Is Osteonecrosis of the Jaw Curable?

Osteonecrosis of the jaw causes severe inflammation of the bone leading to the loss of bone. Osteoclasts perform the function of bone destruction, which increases the risk of preventing fractures due to the loss of bone density. It can be cured with bisphosphonates, a group of drugs that encourage the process of programmed cell death of osteoclasts. But an increased dose of bisphosphonate use can also disrupt the normal function of the bone.

3.

How Long Does Osteonecrosis of the Jaw Last?

Osteonecrosis of the jaw involves maxillary and mandibular bone destruction. Bisphosphonates, pharmacologically also known as diphosphonates, is a group of drugs that are seen to inhibit osteoclastic activity in bone and prevent bone destruction of this oral lesion. The exposed bone lasts for at least eight weeks with associated pain which may be asymptomatic initially.

4.

Can Osteonecrosis of the Jaw Cause Death?

Osteonecrosis of the jaw is considered a rare, life-threatening disease. It results in exposed bone surfaces, jaw pain, sequestration of the bone followed by necrosis which is sometimes considered fatal. Osteonecrosis of the jaw has a mortality rate of 75%.

5.

What Are the Three Stages of Osteonecrosis of the Jaw?

The clinical staging of osteonecrosis of the jaw are,
- Stage 1 - Exposed necrotic bone, which is asymptomatic.
- Stage 2 - Exposed necrotic bone associated with pain and adjacent regional soft tissue involvement.
- Stage 3 - Necrotic bone with associated pain and adjacent or regional soft tissue infection and pathological fracture, extraoral fistula, or osteolysis extending to the inferior border.

6.

Which Medication Is Related to Causing Osteonecrosis of the Jaw?

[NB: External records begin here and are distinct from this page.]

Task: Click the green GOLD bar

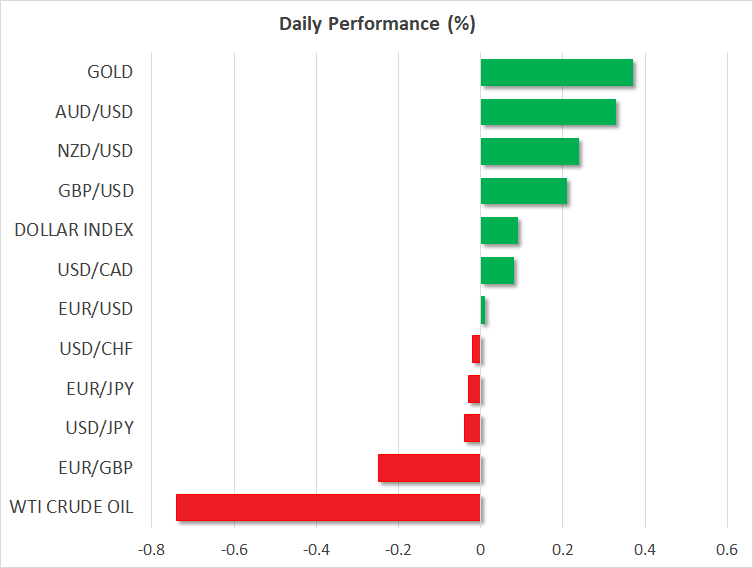Action: [x=556, y=73]
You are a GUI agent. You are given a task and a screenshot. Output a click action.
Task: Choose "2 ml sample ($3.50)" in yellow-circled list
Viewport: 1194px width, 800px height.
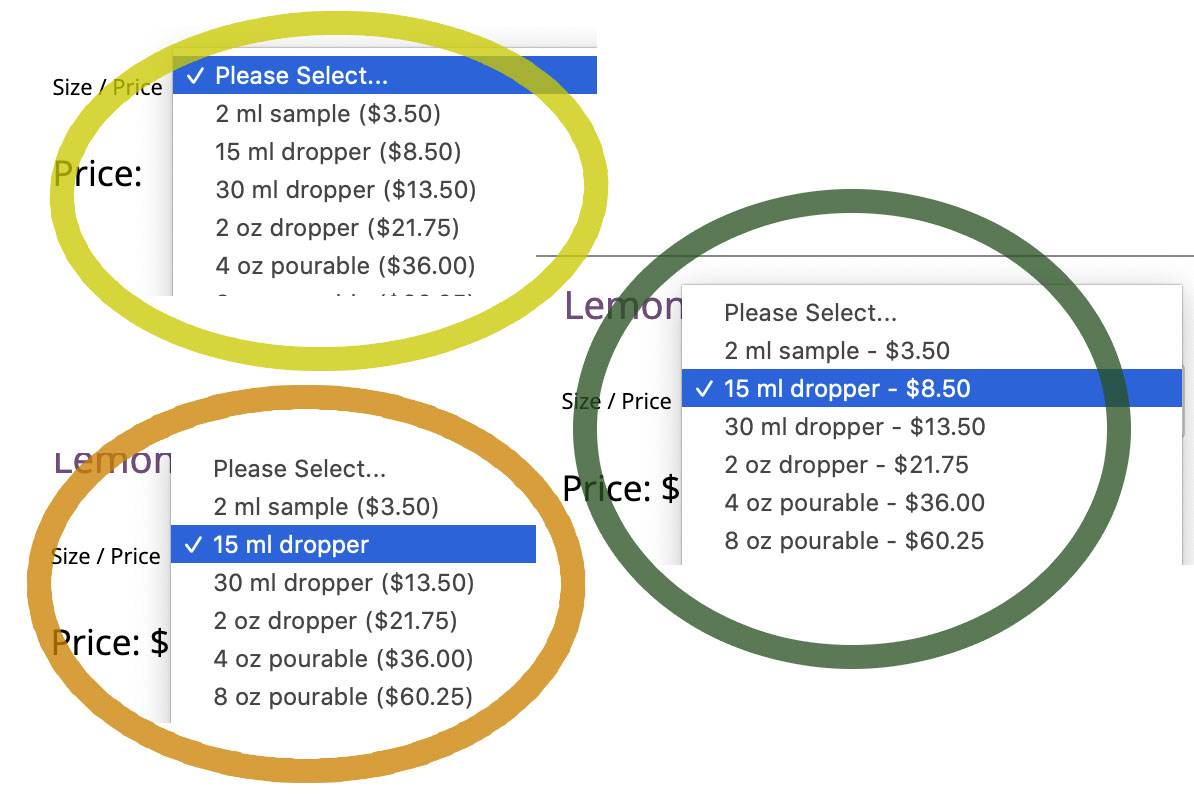click(328, 114)
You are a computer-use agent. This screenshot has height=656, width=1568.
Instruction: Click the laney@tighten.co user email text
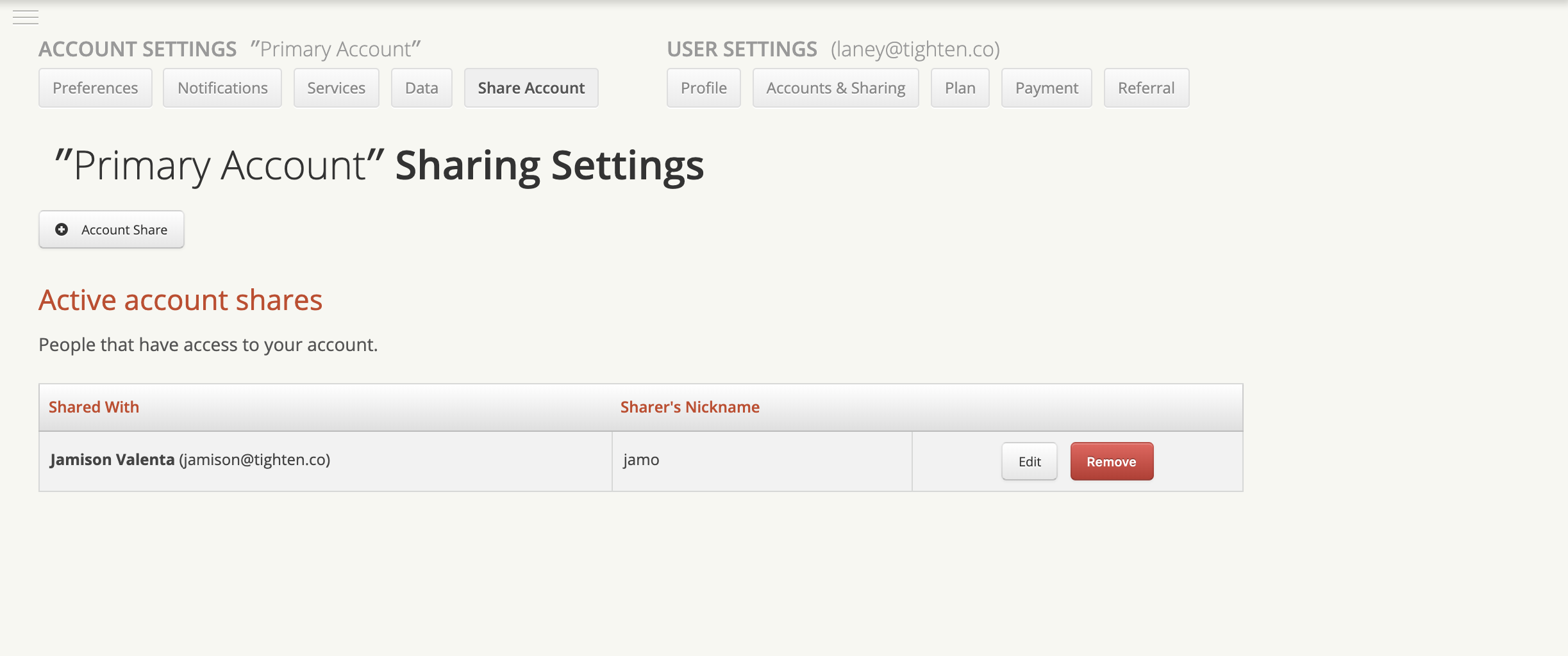point(915,49)

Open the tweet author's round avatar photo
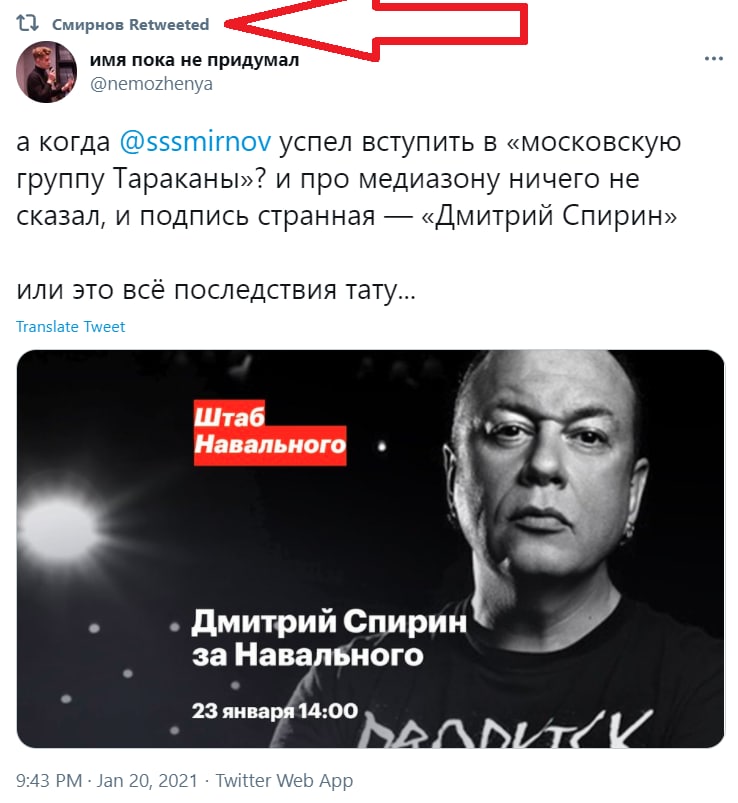click(x=47, y=72)
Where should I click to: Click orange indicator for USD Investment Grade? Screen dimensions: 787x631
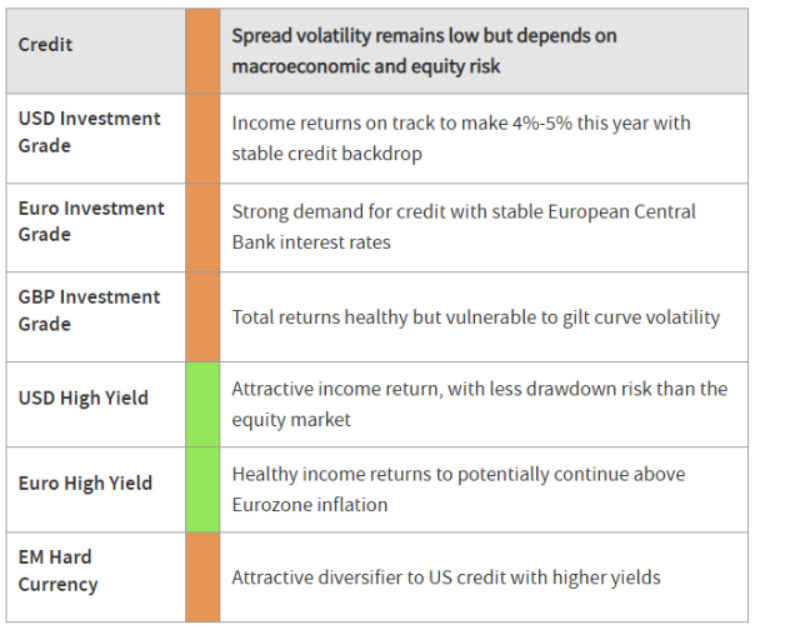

Bisphosphonates, when taken orally or through an IV infusion, more than half of the drug is excreted by the kidney, and the bones rapidly absorb the remaining. This drug has a great affinity for the bone and can remain in the bone for years. Although it is a very beneficial drug for bone diseases, the hazardous complication is bisphosphonate-related osteonecrosis of the jaw (BRONJ). The name implies its deposition in the bone causes a large amount of necrosis and bone loss in the jawbones. It is due to the high doses of bisphosphonates, as in the case of cancer patients.

7.

What Are the Tests Done to Diagnose Osteonecrosis of the Jaw?

The radiograph does not show any changes immediately. Extensive involvement of bone appears in the radiograph as mottled bone. Sclerosis and sequestration of the bone appear along with the widening of the periodontal pocket space. In the biopsy, a non-vital bone devoid of osteoclasts and osteoblasts is seen. The fungal infection may be noted in some cases. MRI (magnetic resonance imaging) shows decreased intensity in T1-weighted images, and CT scan shows sequestration of the bone with periosteal reaction.

8.

Is Osteonecrosis Reversible?

Osteonecrosis involves the necrosis of the bones in the joint, which is considered an irreversible process. It may result in arthritis due to an irregular joint surface. If the necrosis occurs next to the joint surface, it may result in joint deformity.